In [26]: choppers = [
   ....:    load_image('image_data/chopper-01.gif'),
   ....:    load_image('image_data/chopper-02.gif'),
   ....:    load_image('image_data/chopper-03.gif')]
   ....: 

Euclidean Distance can be used to calculate the similarity between images. So, let’s import euclidean_distance from utils module, then assign it as algorithm argument during the initialization.

In [27]: from trendypy.trendy import Trendy

In [28]: from trendypy.utils import euclidean_distance

In [29]: trendy = Trendy(n_clusters=3, algorithm=euclidean_distance)

In [30]: trendy.fit(cars + carriages + choppers)

In [31]: trendy.labels_
Out[31]: [0, 0, 0, 1, 1, 1, 2, 2, 2]

As expected, it correctly clusters these simple images. Let’s see if it predicts new data correctly.

_images/car-20.gif

car-20.gif

_images/carriage-20.gif

carriage-20.gif

_images/chopper-08.gif

chopper-08.gif

In [32]: new_car = load_image('image_data/car-20.gif')
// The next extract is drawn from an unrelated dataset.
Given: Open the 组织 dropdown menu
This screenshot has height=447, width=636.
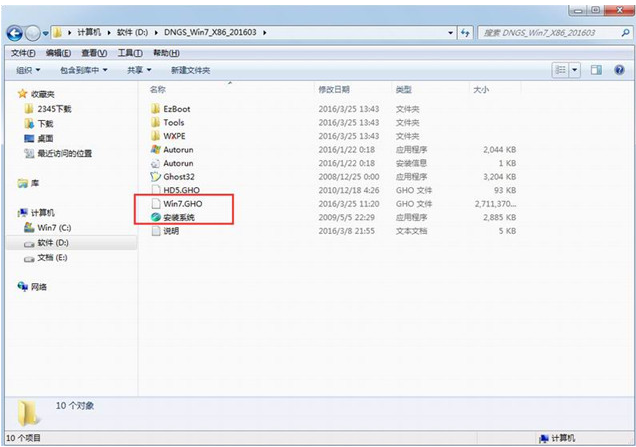Looking at the screenshot, I should coord(28,71).
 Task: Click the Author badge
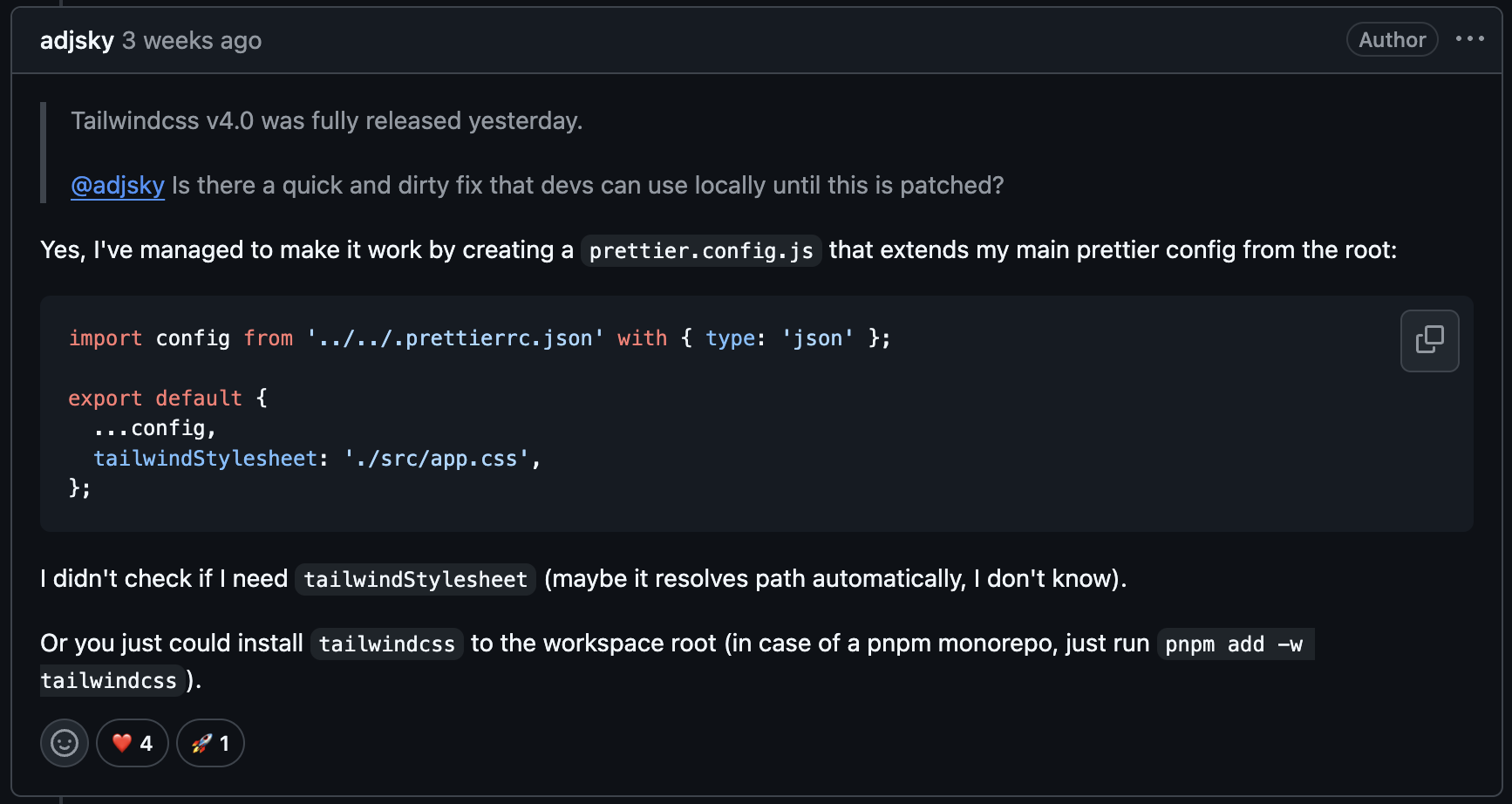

In [33]: new_carriage = load_image('image_data/carriage-20.gif')

In [34]: new_chopper = load_image('image_data/chopper-08.gif')
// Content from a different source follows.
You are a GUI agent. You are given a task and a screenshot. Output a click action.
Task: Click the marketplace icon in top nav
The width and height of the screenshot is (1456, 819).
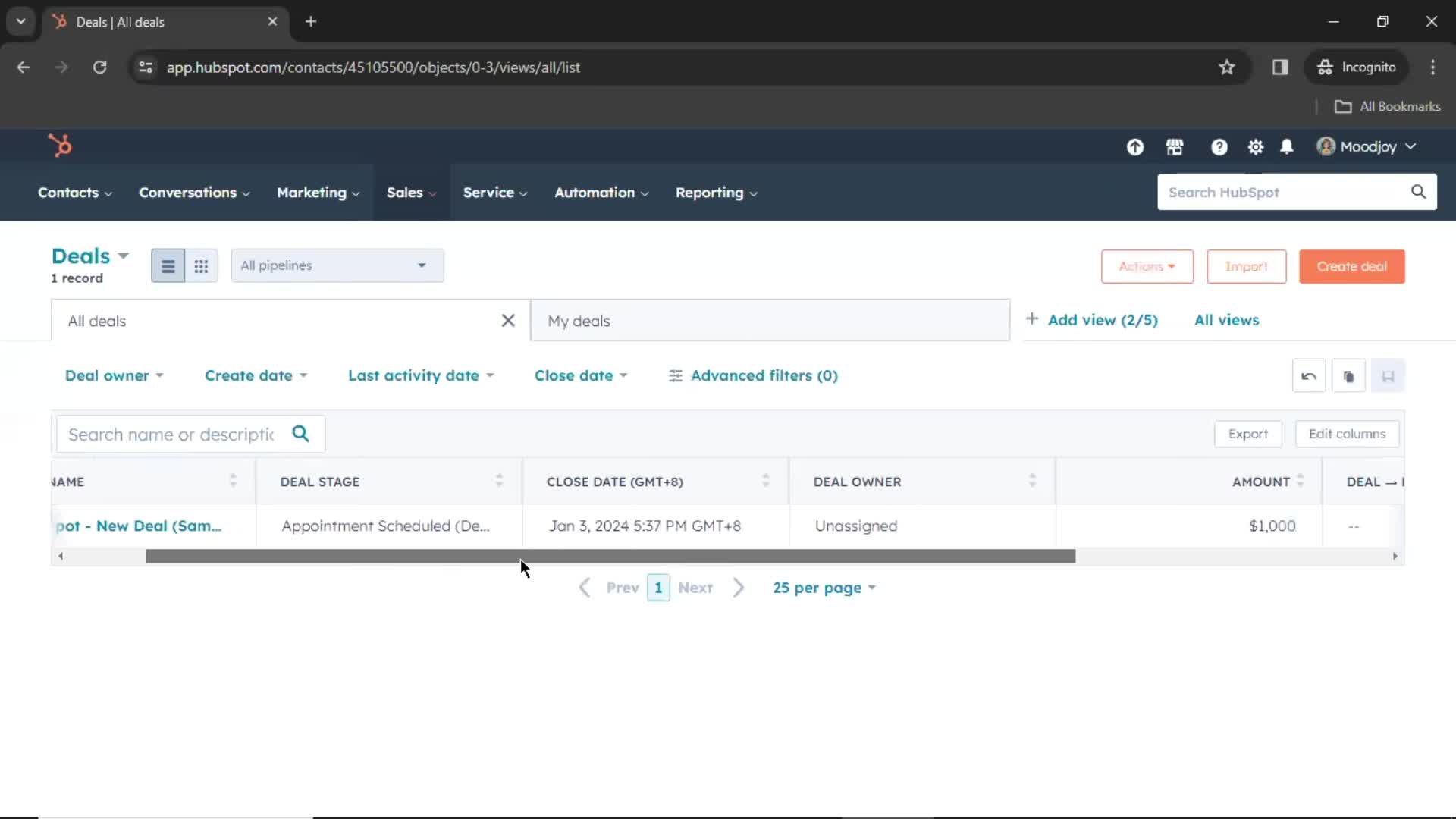(1174, 147)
In [35]: trendy.predict([new_car, new_carriage, new_chopper])
Out[35]: [0, 1, 2]

Looks like it correctly predicts new data as well.

Note

Because of the limitation of the selected metric function (i.e. Euclidean Distance), I had to cherry pick images with exact same sizes (i.e. 352×288). Depending on the function you choose, you may or may not do the same.

Custom Metric

TrendyPy is flexible enough to be able to utilize user defined metrics. In this example, I’ll show how to create your own metric and use it during the clustering.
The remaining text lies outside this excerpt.